Kadin: SWF Indonesia Punya Ruang Besar untuk Danai Infrastruktur
- ANTARA FOTO/Risky Andrianto/foc.
VIVA – Kamar Dagang dan Industri (Kadin) Indonesia melihat tantangan besar yang harus dihadapi Sovereign Wealth Fund (SWF) Indonesia atau Indonesia Investment Authority (INA) untuk membantu pemerintah mengejar ketertinggalan pembangunan infrastruktur.
Ketua Komisi Tetap Kebijakan Strategis Infrastruktur Kadin, Mohammed Ali Berawi mengungkapkan, semasa pra Pandemi COVID-19 saja, Indonesia membutuhkan Rp6.000 triliun untuk bisa bersaing menjadi negara maju dan mampu menjadi negara dengan ekonomi terbesar hingga 2045.
"Estimasinya membutuhkan Rp6.000 triliun plus minus bayangkan untuk mencapai cita-cita Indonesia menjadi negara kekuatan ekonomi terbesar 2045 banyak pekerjaan rumah yang kita kerjakan," papar dia dalam diskusi virtual, Rabu, 31 Maret 2021.
Dari sisi infrastruktur tersebut ada dua aspek yang menurutnya harus dibenahi, yakni infrastruktur dasar dan infrastruktur modern.
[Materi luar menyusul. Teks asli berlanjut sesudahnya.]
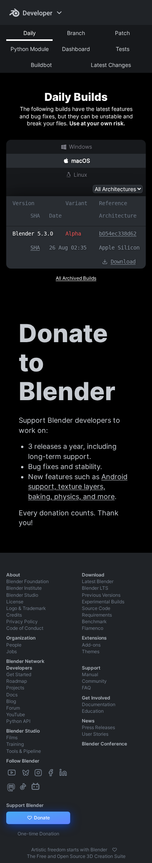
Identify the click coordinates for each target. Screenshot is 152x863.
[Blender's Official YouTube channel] (12, 773)
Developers (19, 668)
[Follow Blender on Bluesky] (26, 773)
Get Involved (96, 698)
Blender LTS (95, 588)
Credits (14, 615)
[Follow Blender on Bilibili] (36, 787)
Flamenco (92, 628)
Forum (13, 708)
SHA (35, 247)
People (13, 645)
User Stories (95, 734)
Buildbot (41, 65)
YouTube (15, 714)
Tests (122, 49)
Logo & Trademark (26, 608)
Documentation (98, 704)
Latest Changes (111, 65)
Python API (18, 721)
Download (123, 261)
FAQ (86, 688)
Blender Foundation (27, 581)
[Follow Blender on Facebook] (51, 773)
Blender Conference (104, 744)
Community (94, 681)
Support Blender (25, 805)
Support (91, 668)
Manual (90, 674)
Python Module (30, 49)
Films (12, 737)
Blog (11, 701)
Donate (41, 818)
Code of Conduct (24, 628)
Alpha (73, 233)
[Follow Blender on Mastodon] (12, 787)
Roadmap (16, 681)
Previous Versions (101, 595)
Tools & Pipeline (23, 751)
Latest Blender (97, 581)
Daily (29, 33)
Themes (90, 651)
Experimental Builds (103, 602)
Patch (122, 33)
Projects (15, 688)
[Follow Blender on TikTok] (24, 787)
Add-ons (91, 645)
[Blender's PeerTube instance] (19, 773)
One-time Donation (38, 834)
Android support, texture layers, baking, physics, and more (77, 487)
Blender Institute (24, 588)
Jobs (11, 651)
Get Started (18, 674)
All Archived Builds (76, 278)
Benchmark (94, 621)
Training (15, 744)
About (13, 575)
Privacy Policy (22, 621)
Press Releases (98, 727)
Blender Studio (22, 595)
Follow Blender (22, 761)
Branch (76, 33)
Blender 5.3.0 (32, 233)
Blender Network (25, 661)
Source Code (96, 608)
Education (93, 711)
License (14, 602)
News (88, 721)
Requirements (97, 615)
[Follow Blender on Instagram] (39, 773)
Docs (12, 695)
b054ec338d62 (117, 233)
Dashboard (76, 49)
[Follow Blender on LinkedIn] (64, 773)
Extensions (94, 638)
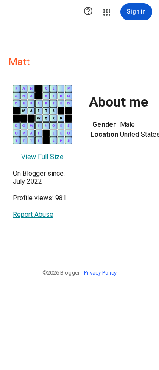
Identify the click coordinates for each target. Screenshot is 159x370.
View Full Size (42, 157)
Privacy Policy (100, 272)
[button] (88, 12)
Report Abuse (33, 214)
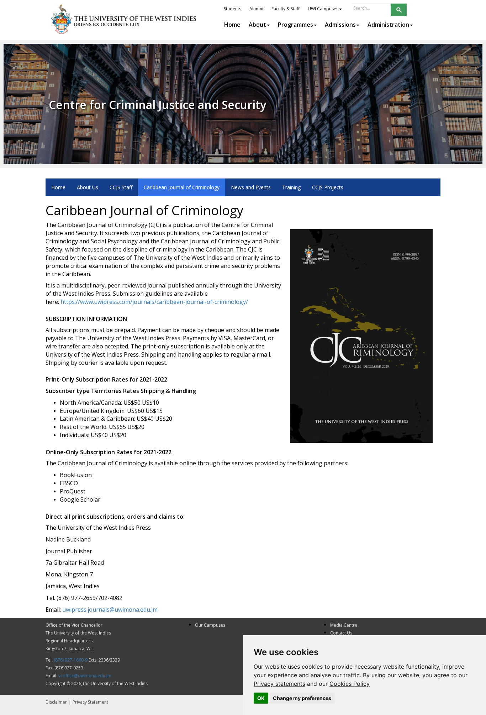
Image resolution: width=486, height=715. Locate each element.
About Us (87, 187)
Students (232, 9)
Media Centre (343, 625)
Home (58, 187)
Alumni (256, 9)
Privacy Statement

Infrastruktur dasar Indonesia menurutnya masih bermasalah karena model pembangunan dahulu masih belum Indonesia sentris.
"Ini akan boosting kegiatan ekonomi jadi pola pertama generate kegiatan ekonomi yang kedua mempercepat economic growth yang sudah ada kalau saya tilik data di ASEAN mereka nyatakan negara ASEAN butuh US$3,3 triliun untuk membangun infrastruktur sampai 2030," paparnya.
Dengan kebutuhan pembiayaan yang tinggi ini, SWF Indonesia atau INA menurutnya memiliki ruang yang sangat besar untuk mencari pendanaan dalam bentuk investasi secara besar-besaran. Sebab, fiskal pemerintah dan instrumen keuangan yang sudah ada selama ini belum juga mampu memenuhi kebutuhan anggaran.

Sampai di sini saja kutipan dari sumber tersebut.